Passione Materica: mostra personale di Raffaele Ferrante a Napoli

Le opere saranno in esposizione al Maschio Angioino di Napoli fino al 6 ottobre

a cura di Maria Lista

Nella spettacolare cornice del Maschio Angioino di Napoli, a ridosso del mare, dove il campo visivo si allunga all’orizzonte, fino al 6 ottobre è possibile visitare la mostra “PASSIONE MATERICA”.

Nella Sala della Corte sono in esposizione le opere di Raffaele Ferrante che ricche di cromatismi catturano l’osservatore.

Le tele, che sono il prodotto di contaminazioni diverse, come ad esempio quelle del mondo classico, sono proiettate verso una chiave contemporanea attraverso l’utilizzo di colori ad acrilico, linee e segni che lasciano pensare ed opere di artisti del’900.

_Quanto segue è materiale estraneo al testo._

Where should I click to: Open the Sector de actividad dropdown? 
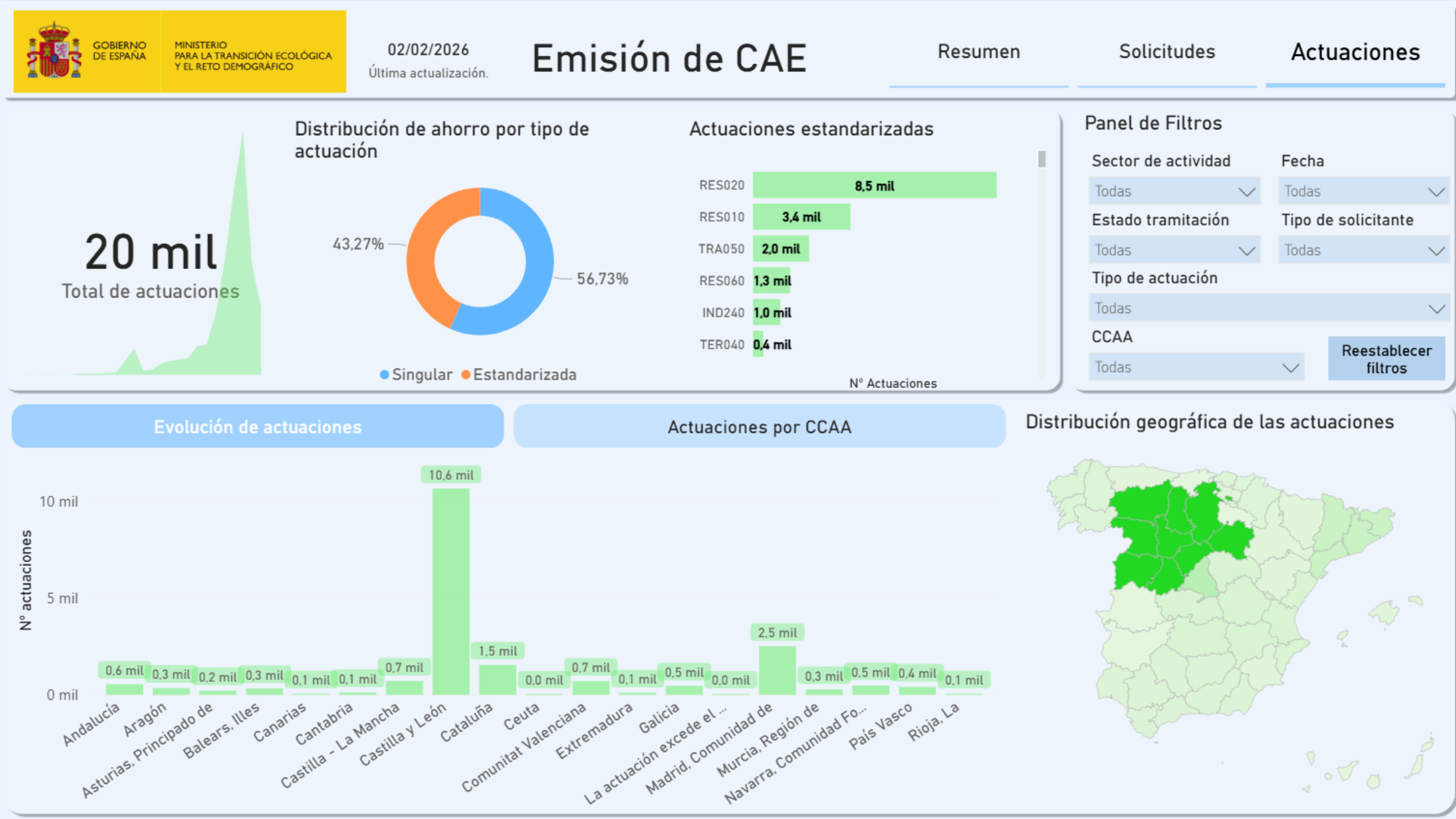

Lo spaziare nel genere umano attraverso ampi archi temporali fa sì che i volti del passato diventino quelli dei nostri tempi, trascinandosi dietro modi di fare e di vivere che appartengono ad altre epoche. Così gli interrogativi agli occhi del fruitore nascono spontanei. La sala poi, caratterizzata da ambienti l’uno dentro l’altro, simula il passaggio nei meandri della mente.

Il filo conduttore della mostra è il volto, alcuni sembrano uscire dalle tele, altri per loro morfologia interrogano l’osservatore che a tratti,  fumettisticamente,  sembra di trovarseli accanto, quasi fossero un altro io.

E’ inevitabile, visti i variegati volti guardarsi intorno, domandarsi chi siamo.

L’artista presenta così le parti della sua anima, arricchite dai colori e dalla leggerezza dell’essere.

Ferrante, attraverso l’arte visiva, dà spazio e sfogo al suo bagaglio di vita che è ricco di esperienze e molteplici attività. Il dualismo dell’artista con il mondo del palcoscenico esce tutto. Essere l’attore comico, Lello de “I ditelo voi”, è il punto di forza e, il dinamismo della gestualità corporea che lo caratterizza sul palco, è insito nelle sue opere tanto da renderle plastiche e quasi pirandelliane.

La correlazione tra la pittura e il suo essere attore, il trait d’union è da sempre, dice Raffaele,  l’osservazione dei volti della gente che, da un lato impersonifica sul palco, e dall’altro riporta nelle tele.

Intriga allora questo guardarsi allo specchio attraverso le sue tele.